Young person NRM writes for ACP about the pressure and anxiety young people feel

Young person NRM writes for ACP about the pressure on young people today and the constant ‘need’ to make an impression and openly express yourself, to people online.

She says: "There are seemingly countless barriers to how exactly your self-expression ‘should’ manifest ‘correctly’, the way you look, the things you care about, the things you don’t…there is an infinite list and cyberbullying is a real threat."

She adds, "the Internet can be a veritable minefield of rejection, hostility and threatening speech." 
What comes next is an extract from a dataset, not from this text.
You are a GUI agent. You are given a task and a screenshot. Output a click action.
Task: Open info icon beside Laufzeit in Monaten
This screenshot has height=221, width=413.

NRM has a few pieces of advice for young people - whenever they find themselves in an upsetting situation online and we will share these over the next few weeks. To begin with she says:

  • If the situation seems dangerous or worrying always tell somebody. This does not have to be the police, but could be a parent, a friend, a friendly relative or an adult/professional you trust. Even the fact that you’ve reached out, can help you feel less alone and put the situation into perspective. Carrying threats, bullying tactics or risky information or images, on your own shoulders, can be dangerous but also can affect you emotionally and psychologically.
  • Some people are naturally more able to brush off criticism; others less so, but in my opinion, it is always better to confide than to repress any feelings you may have. To carry, indefinitely, any unnecessary and cumbersome negativity, is highly undesirable for anybody’s mental wellbeing!
  • Telling somebody will not make the problem leave, however, it will be the first step in “mentally shelving” your anxiety into a place more stable and easy to deal with. Everyone needs a safe space, and someone to confide in - away from online forums and social networking and this can help you focus on what is important and safe to share when you are online.

NRM has expereinced anxiety herself and finds it helpful to write about it and share her experiences. Information and experiences from young people, helps us make decisions about what to comment on and also helps us in our work as child psychotherapists.